Sunday, April 20, 2008

Geosignal French maps in WWJ

Toulouse based Geosignal has made freely available for more than a year a number of interesting layers on their WMS server. Here is a layer class for WorldWind Java that will bring together eight levels of details from the RASTER maps serie.

Geosignal French maps in WorldWind Java
Download GeosignalRasterWMSLayer.java, remove the .txt extension and add to the SDK layers.Earth package.

Geosignal French maps in WorldWind Java
The layer covers continental France and Corsica. The finest levels include street maps for most urban areas.


Geosignal French maps in WorldWind Java

Friday, April 11, 2008

Ray Casting and Line of Sight for WWJ

It is a common issue to be able to find out where in the world does a line intersect the terrain surface. The WorldWind Java SDK allows to resolve the intersection from the eye point of view using the pick process - based on drawing objects in unique colors, but that does not help much when you need to compute such intersections from another perspective, like for line of sight calculations.

Ray casting and line of sight calculations in WorldWind JavaLine of sight calculation from the top of Mount Jackson (3064m),
Glacier National Parc, Montana, USA.

Here is a helper class to answer such questions, along with an example application that will display areas from where you can see a central point.

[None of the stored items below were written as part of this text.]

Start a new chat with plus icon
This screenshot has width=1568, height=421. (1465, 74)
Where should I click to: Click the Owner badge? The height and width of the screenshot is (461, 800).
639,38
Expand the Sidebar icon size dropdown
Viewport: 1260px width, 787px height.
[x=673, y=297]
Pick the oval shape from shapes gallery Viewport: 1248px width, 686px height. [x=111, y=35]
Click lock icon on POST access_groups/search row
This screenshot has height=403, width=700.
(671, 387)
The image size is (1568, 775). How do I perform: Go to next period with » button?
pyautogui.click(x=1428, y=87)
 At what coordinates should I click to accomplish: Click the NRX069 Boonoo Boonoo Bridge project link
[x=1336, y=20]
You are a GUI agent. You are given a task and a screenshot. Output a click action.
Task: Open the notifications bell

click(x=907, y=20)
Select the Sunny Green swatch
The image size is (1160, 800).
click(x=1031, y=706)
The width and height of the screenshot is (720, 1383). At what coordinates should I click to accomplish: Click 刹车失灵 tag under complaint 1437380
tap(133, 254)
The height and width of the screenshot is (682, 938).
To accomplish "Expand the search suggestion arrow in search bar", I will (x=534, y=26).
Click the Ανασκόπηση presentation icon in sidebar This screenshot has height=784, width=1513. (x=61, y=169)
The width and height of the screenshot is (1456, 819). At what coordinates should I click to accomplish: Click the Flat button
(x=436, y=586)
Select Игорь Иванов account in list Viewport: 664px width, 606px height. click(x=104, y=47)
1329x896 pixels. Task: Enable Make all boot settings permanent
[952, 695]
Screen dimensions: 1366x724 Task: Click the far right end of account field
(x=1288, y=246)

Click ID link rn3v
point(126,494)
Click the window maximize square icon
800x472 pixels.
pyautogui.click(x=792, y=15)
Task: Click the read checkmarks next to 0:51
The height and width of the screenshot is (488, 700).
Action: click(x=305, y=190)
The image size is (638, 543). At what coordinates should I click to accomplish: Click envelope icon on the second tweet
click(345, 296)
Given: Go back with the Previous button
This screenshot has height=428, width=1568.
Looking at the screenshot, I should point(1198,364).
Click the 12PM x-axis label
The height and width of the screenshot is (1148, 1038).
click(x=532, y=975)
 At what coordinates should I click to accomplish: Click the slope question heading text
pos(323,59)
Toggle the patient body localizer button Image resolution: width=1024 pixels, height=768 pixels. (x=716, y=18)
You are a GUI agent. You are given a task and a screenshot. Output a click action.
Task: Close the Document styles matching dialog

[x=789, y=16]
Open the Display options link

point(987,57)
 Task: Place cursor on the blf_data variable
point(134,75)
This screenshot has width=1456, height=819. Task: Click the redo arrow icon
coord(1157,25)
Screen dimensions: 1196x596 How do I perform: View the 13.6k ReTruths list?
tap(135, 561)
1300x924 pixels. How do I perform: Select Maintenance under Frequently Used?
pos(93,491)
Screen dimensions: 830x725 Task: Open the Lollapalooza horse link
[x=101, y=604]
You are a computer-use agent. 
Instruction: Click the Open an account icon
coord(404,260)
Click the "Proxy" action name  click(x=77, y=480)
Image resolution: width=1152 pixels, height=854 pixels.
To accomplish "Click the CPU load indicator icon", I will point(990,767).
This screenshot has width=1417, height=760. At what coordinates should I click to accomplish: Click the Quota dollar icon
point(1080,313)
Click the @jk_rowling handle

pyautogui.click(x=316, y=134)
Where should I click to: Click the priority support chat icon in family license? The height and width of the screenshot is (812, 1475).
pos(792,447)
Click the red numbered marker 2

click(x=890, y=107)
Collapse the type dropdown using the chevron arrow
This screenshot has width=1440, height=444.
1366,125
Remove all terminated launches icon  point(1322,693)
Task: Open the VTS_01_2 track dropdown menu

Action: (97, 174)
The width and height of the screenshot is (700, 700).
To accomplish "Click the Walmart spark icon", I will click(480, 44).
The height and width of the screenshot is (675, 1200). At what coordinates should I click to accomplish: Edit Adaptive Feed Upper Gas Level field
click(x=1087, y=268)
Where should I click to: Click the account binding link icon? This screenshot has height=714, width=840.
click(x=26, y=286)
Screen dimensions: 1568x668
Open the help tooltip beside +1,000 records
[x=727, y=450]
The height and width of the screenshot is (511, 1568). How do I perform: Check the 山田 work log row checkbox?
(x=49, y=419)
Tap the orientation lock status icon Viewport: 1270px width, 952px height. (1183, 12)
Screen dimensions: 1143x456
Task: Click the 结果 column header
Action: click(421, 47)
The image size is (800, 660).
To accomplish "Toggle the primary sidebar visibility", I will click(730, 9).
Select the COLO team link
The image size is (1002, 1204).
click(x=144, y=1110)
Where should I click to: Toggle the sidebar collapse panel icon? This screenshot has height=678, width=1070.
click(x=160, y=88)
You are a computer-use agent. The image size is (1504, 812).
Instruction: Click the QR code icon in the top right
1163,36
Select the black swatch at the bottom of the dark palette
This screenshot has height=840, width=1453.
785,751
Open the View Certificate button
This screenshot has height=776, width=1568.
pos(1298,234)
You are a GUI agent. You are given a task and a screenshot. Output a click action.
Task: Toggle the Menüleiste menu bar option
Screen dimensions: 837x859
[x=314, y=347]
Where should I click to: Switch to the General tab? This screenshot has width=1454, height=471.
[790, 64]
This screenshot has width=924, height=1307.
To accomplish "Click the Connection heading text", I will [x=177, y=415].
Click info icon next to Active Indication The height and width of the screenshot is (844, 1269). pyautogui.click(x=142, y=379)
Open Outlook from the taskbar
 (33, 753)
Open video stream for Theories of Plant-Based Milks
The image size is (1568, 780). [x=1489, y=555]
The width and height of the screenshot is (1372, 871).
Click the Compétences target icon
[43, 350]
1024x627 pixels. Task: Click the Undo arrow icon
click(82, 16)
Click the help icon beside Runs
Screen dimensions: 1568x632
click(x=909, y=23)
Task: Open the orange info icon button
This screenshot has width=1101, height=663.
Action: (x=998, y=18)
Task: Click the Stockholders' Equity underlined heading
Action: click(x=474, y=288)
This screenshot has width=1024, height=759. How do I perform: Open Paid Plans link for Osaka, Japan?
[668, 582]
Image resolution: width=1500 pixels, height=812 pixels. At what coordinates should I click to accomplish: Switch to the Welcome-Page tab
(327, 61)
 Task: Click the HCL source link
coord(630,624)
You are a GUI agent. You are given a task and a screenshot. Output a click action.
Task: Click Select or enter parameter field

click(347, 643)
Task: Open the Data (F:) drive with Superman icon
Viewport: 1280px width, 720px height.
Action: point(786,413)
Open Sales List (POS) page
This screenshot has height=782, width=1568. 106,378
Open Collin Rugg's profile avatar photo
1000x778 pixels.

Download RayCastingSupport.java and LineOfSight.java - remove the .txt extensions, save the first one in 'util' and the application in 'examples'. You may also need the crosshair layer.

Update april 18: there appears to be two dependencies on the not yet published SDK version: centerPosition calculation and PatternFactory.blur() - see this post comments. You can simply comment out the blur, or replace it with a ConvolveOp, and change the center position line with:
Position centerPosition =
     RayCastingSupport.intersectRayWithTerrain(globe,
           view.getEyePoint(), view.getForwardVector(), 30, 3);


Ray castingRay casting - figure 1

The ray casting code samples points at regular intervals along the 'ray' until it finds one which elevation is below ground - figure 1.1. It then recursively resamples the last segment every tenth of the previous sample length - fig 1.2, until that sampling step is smaller then or equal to the required precision.

The longer the initial sample length, the quicker an intersection will be found - 1, and the sub sampling process will start narrowing onto the terrain - 2. However, the larger the value the less accuracy you will get since the ray will be able to go through some surface features in just one step and completely miss them. The default values for sampling length and precision are 100 meters and 10 meters and can be overrided in the methods arguments.

Note that the example application also shows how to 'paint' both on the terrain and on the screen using BufferedImage, Java 2D, SurfaceImage and ScreenAnnotation classes.

Thursday, April 3, 2008

WorldWind Java Splash Screen

Nothing fancy, fast or optimized, just a frame with the NASA WorldWind splash bitmap that has been in the SDK since day one.


Download SplashScreen.java, remove the .txt extension and add to the SDK examples package.

To use it, create a no argument new instance of SplashScreen at the beginning of your application main() and dispose of it just after the main frame has been set visible.

Disclaimer: note that a 'good' splash screen that displays fast without slowing your application startup is somewhat a 'hacky' business for which you can find various kinds of tricks. This example doesn't implement any of them, and will likely make your program slower to start.